Start DATA EXCERPTS
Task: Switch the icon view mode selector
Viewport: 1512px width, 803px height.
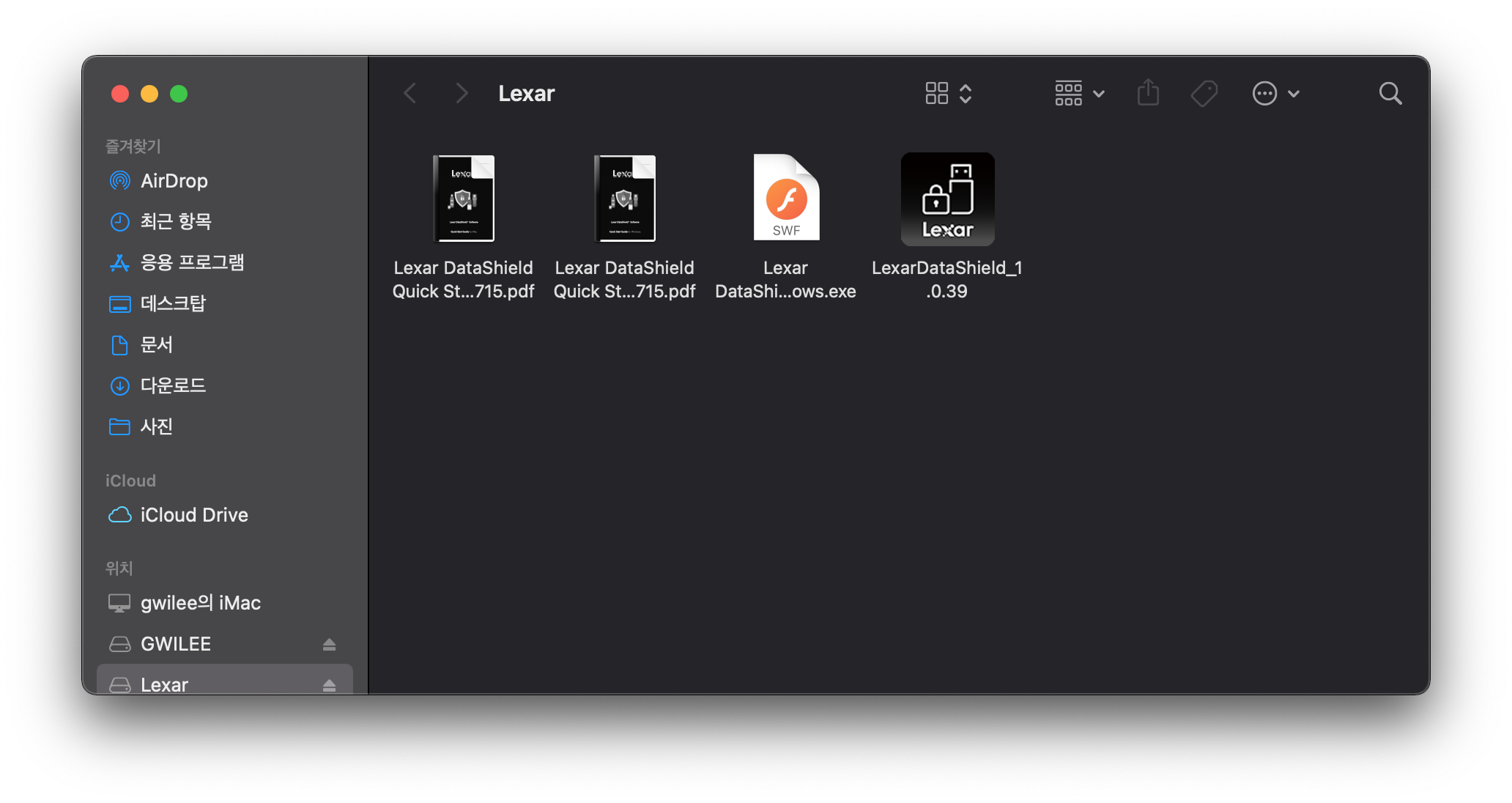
End DATA EXCERPTS
Start DATA EXCERPTS
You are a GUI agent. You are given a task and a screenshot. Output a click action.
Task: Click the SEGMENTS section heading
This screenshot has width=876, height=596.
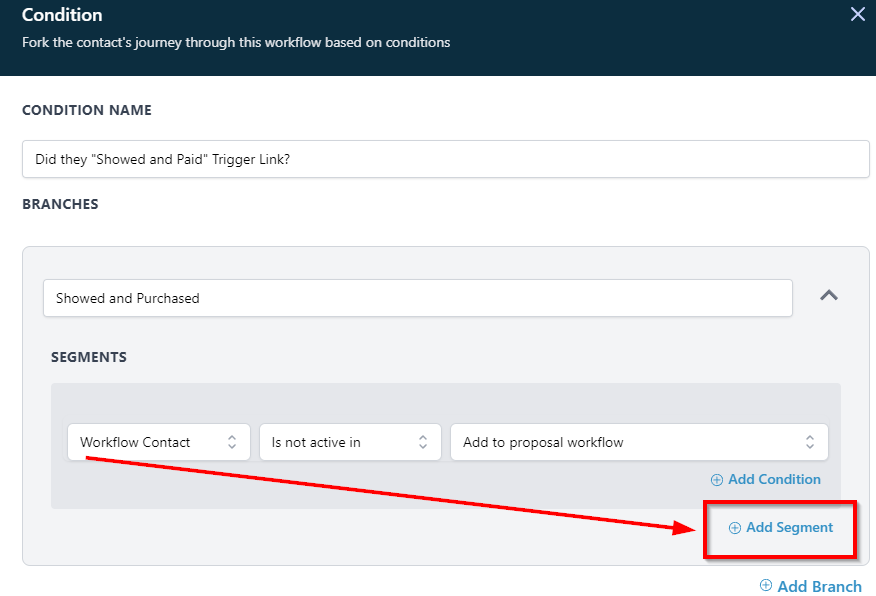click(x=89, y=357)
End DATA EXCERPTS
Reproduce verbatim the lines starting at the one that contains "You are a GUI" and ending at the one that contains "click(x=89, y=357)", including both of those lines. Leave the pictures out of your copy.

You are a GUI agent. You are given a task and a screenshot. Output a click action.
Task: Click the SEGMENTS section heading
This screenshot has width=876, height=596.
click(x=89, y=357)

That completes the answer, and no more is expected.